Le jeu de chaises musicales continue ; sont embauchés puis jetés, en vrac, les guitaristes Bob Welch, Dave Walker et Bob Weston, viré pour avoir couché avec la femme de Mick Fleetwood. L’incident interrompt une vaste tournée américaine. Le manager du groupe, Clifford Davis, effrayé par les pertes financières liées aux annulations, a alors l’idée de mettre sur pied un faux Fleetwood Mac. Il recrute des musiciens qu’il met sur scène à leur place. Pas dupe, le public hue les imposteurs. La supercherie ne tiendra pas plus de deux semaines, mais sera lourde de conséquences : lorsque la bande à Fleetwood attaque en justice son manager, ce dernier bloque l’argent du groupe, qui n’a plus le droit de travailler et ne reçoit plus un centime. Dans l’impasse, les musiciens britanniques décident d’émigrer aux États-Unis.

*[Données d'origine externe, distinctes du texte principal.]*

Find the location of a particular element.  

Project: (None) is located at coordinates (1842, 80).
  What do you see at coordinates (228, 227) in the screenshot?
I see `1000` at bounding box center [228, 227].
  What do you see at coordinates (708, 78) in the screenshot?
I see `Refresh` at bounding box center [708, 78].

The Real Fleetwood Stands Up - Rolling Stone

Ils emménagent à Laurel Canyon, un quartier situé dans les collines de Los Angeles et où a vu le jour toute une scène folk-rock allant de Joni Mitchell aux Eagles, en passant par Jackson Browne. Un style musical qui influencera fortement le groupe, dont le blues avait déjà évolué vers quelque chose de plus doux.
Après la parution, en 1974, de “Heroes Are Hard To Find” (voulaient-ils dire par là “Guitar Heroes Are Hard To Find” ?), c’est au tour de Bob Welch de jeter l’éponge, cette fois-ci dans des circonstances banales : il en a marre et veut tenter sa chance en solo. Si ladite chance ne lui sourira guère, pour Fleetwood Mac elle va tourner. À la recherche d’un énième guitariste pour remplacer Welch, Mick est subjugué par le jeu en picking d’un certain Lindsey Buckingham. Ce dernier accepte d’intégrer le groupe, à une condition : sa petite amie Stevie doit être embauchée comme chanteuse. Ce sera les deux ou rien. Le duo a déjà enregistré, en 1973, un album prometteur bien qu’un peu brouillon, intitulé “Buckingham-Nicks” – utilisant la même méthode que Fleetwood Mac consistant à accoupler leurs patronymes. À contrecœur, le batteur et le bassiste acceptent de s’encombrer de cette ravissante petite demoiselle, qu’ils ne tiennent pas pour une musicienne très douée. Seule Christine McVie, à qui l’on a préalablement demandé si elle prendrait ombrage d’une seconde présence féminine dans le groupe, accueille à bras ouverts la nouvelle venue.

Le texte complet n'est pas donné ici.